| What the task requires |
Across all the records, filter for lines with the word "démarches" and copy them.

| Information provided |
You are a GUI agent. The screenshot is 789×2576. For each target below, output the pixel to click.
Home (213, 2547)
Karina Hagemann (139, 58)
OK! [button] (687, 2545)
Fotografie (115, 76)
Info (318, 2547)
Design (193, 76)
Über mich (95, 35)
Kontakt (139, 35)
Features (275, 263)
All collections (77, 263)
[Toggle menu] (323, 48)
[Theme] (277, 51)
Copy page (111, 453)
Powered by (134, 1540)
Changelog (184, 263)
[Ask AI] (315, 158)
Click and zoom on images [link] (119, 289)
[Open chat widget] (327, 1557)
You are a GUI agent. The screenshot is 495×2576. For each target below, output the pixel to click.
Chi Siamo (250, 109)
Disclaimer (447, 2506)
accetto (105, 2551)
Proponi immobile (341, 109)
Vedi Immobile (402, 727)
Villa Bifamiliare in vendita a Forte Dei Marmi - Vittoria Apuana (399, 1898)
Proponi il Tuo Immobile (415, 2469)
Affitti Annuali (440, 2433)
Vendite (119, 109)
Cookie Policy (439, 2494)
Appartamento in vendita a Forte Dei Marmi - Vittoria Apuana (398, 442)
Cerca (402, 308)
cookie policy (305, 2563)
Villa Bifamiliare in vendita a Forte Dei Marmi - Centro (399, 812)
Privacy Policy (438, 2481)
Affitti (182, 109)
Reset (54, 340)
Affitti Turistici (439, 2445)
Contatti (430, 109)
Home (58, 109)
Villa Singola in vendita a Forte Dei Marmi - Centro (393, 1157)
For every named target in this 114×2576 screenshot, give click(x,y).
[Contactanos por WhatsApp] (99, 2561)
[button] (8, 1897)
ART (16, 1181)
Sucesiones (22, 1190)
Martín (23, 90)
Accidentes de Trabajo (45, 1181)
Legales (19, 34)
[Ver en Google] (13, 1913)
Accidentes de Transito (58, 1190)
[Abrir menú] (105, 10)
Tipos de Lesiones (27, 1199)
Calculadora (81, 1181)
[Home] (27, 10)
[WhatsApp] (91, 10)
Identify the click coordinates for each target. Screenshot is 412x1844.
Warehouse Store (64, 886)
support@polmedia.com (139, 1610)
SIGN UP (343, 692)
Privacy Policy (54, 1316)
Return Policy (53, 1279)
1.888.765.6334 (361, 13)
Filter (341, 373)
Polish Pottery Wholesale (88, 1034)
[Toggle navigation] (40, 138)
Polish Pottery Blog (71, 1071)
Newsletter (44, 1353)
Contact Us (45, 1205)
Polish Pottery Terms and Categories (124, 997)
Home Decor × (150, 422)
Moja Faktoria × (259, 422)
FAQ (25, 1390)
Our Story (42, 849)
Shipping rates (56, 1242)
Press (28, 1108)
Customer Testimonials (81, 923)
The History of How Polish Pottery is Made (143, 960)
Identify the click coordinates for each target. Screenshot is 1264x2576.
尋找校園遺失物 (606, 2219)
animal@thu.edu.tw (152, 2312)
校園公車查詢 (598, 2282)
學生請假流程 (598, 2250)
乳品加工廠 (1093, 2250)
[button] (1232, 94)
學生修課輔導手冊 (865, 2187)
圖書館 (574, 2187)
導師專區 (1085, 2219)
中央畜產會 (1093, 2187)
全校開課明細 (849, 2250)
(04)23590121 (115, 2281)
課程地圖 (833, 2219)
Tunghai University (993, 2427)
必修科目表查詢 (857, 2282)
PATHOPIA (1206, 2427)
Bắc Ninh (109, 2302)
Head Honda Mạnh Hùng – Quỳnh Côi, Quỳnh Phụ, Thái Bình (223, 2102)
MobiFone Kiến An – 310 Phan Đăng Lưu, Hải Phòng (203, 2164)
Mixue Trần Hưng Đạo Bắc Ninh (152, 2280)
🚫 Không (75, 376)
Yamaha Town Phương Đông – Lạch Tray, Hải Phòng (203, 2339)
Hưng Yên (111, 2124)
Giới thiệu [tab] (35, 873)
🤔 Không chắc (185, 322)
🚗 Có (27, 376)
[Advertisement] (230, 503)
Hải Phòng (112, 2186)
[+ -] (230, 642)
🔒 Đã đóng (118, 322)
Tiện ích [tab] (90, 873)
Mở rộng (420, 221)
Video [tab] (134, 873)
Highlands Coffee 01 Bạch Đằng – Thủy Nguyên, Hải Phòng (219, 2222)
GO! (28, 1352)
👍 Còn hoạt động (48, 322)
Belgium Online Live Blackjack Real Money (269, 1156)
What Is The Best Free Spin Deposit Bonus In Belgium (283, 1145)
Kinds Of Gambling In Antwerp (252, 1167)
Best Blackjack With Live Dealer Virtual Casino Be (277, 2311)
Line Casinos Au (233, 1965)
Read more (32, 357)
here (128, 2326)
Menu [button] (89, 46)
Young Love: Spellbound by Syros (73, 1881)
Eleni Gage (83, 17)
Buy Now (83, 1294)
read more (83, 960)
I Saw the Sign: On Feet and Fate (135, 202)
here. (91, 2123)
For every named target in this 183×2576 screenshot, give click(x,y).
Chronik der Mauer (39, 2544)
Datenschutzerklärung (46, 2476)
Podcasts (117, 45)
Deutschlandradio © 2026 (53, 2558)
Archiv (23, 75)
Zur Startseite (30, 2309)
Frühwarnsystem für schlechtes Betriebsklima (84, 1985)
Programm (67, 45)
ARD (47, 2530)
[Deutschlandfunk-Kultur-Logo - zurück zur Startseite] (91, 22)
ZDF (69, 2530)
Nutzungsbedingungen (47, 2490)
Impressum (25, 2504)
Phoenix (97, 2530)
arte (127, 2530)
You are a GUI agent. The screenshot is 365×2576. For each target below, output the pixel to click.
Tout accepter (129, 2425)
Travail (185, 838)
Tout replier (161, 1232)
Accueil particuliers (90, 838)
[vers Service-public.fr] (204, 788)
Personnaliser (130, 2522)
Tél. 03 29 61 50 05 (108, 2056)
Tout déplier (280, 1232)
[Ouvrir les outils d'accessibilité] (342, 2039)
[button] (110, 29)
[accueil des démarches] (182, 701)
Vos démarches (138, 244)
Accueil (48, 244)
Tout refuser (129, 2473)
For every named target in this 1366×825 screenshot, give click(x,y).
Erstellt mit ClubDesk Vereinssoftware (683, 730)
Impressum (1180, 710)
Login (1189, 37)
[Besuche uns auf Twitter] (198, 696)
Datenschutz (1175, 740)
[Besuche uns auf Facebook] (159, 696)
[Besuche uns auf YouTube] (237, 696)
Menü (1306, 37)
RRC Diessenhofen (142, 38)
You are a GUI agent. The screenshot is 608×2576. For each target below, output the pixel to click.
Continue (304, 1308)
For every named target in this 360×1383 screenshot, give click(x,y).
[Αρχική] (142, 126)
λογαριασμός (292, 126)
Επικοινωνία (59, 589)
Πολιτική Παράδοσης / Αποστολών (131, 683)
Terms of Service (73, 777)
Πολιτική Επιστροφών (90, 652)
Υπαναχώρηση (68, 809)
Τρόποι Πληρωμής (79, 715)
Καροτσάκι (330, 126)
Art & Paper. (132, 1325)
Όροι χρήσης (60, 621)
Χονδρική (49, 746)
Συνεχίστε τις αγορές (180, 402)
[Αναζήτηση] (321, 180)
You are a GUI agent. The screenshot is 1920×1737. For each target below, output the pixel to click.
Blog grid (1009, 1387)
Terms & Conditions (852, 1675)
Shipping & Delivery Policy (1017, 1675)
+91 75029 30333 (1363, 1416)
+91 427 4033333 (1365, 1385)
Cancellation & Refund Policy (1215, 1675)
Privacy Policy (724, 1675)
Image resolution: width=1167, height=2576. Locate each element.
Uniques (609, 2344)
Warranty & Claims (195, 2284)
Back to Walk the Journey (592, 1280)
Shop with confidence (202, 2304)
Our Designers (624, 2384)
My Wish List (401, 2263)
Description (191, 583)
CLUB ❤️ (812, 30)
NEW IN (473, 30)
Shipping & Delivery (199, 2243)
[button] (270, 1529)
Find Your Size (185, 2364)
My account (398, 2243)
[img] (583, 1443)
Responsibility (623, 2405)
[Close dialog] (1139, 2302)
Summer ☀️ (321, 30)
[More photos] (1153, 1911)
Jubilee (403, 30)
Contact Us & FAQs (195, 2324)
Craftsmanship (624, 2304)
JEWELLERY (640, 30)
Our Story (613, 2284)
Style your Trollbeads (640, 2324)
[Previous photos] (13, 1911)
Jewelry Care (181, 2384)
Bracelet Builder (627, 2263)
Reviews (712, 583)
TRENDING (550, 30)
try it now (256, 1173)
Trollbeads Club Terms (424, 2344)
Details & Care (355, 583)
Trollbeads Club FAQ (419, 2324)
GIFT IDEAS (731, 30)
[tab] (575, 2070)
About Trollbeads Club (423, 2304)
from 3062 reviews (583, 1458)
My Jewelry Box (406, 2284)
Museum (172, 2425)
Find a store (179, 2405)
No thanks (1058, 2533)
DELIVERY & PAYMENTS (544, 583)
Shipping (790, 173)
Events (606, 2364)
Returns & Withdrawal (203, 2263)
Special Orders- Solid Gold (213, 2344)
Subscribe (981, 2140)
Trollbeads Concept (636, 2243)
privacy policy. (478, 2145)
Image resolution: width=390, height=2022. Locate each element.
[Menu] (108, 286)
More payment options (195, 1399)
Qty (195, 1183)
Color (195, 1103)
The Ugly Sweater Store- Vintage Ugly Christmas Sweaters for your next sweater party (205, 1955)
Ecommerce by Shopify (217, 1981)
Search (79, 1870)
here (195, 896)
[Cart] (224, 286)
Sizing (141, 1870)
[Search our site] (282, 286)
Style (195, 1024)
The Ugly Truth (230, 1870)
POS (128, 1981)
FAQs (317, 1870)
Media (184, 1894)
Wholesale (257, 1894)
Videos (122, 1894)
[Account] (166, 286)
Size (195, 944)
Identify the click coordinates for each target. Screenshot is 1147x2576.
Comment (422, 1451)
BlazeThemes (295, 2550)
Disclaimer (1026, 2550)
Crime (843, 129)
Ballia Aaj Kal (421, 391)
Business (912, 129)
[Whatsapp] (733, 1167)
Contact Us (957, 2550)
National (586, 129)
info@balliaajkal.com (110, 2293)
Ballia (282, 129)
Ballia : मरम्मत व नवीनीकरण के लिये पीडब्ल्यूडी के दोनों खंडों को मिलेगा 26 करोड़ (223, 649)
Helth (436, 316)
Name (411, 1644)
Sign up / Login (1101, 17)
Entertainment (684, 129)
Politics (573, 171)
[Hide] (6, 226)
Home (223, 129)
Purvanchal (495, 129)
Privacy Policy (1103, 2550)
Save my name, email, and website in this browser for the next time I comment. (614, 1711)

| Response |
[accueil des démarches] (182, 701)
Vos démarches (138, 244)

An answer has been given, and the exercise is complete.